> Input for this task
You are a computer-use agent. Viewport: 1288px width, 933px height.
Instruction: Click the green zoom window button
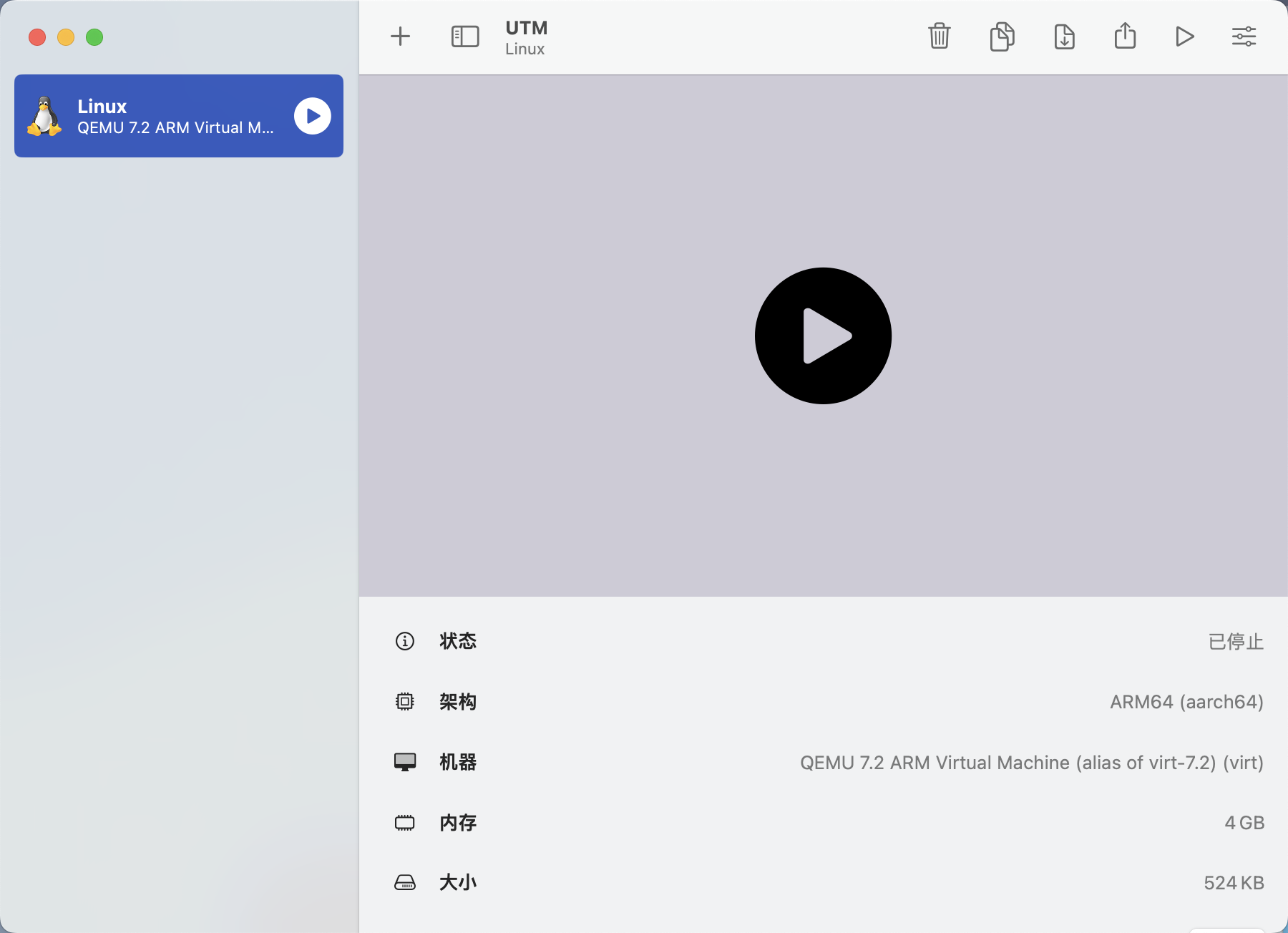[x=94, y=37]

--

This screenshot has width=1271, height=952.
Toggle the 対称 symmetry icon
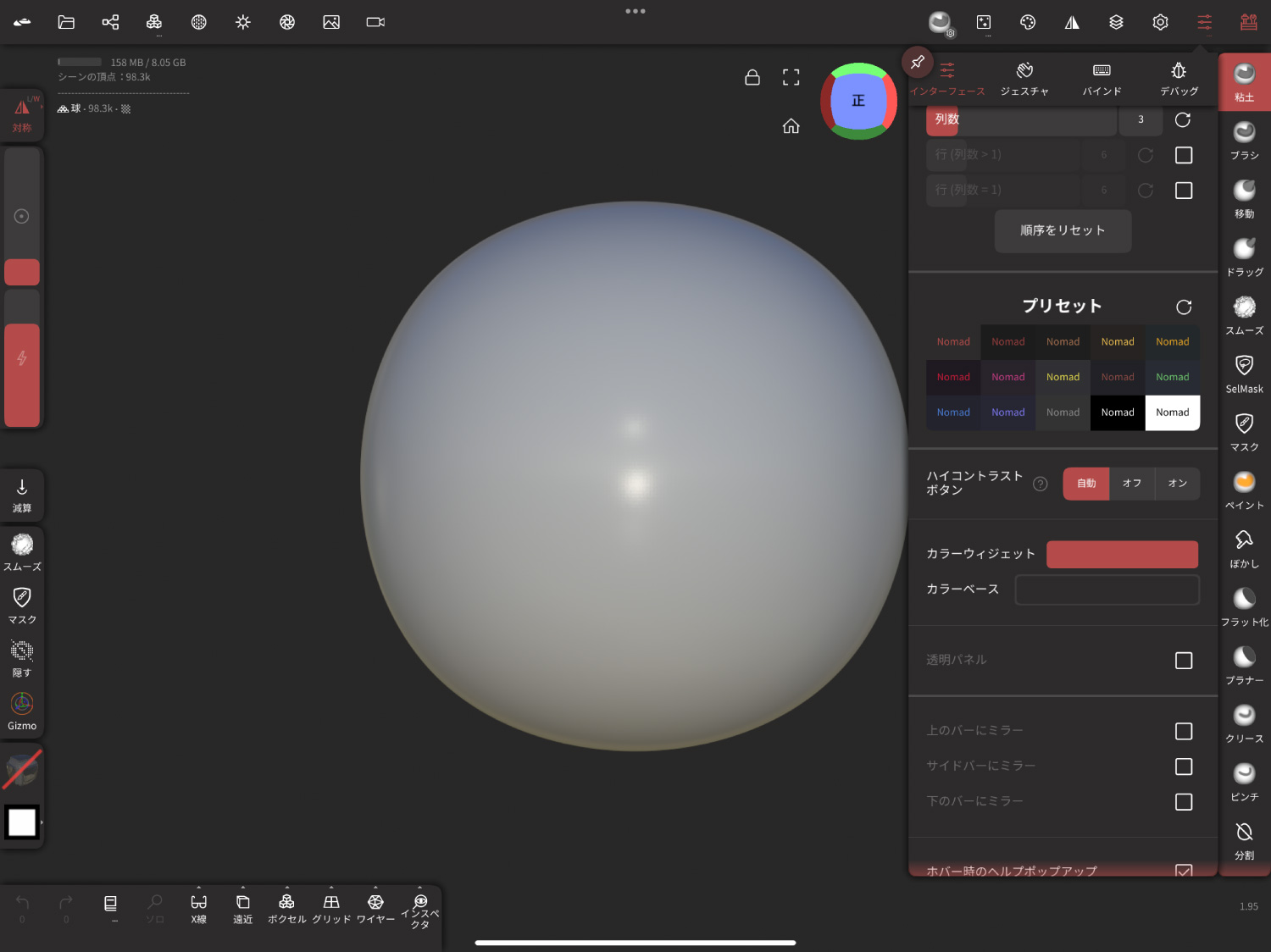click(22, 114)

> Direction
Set down the records from the line containing "This screenshot has width=1271, height=952." through the line containing "click(22, 114)", reproducing those lines verbatim with the pictures left out.

> Result
This screenshot has width=1271, height=952.
Toggle the 対称 symmetry icon
click(22, 114)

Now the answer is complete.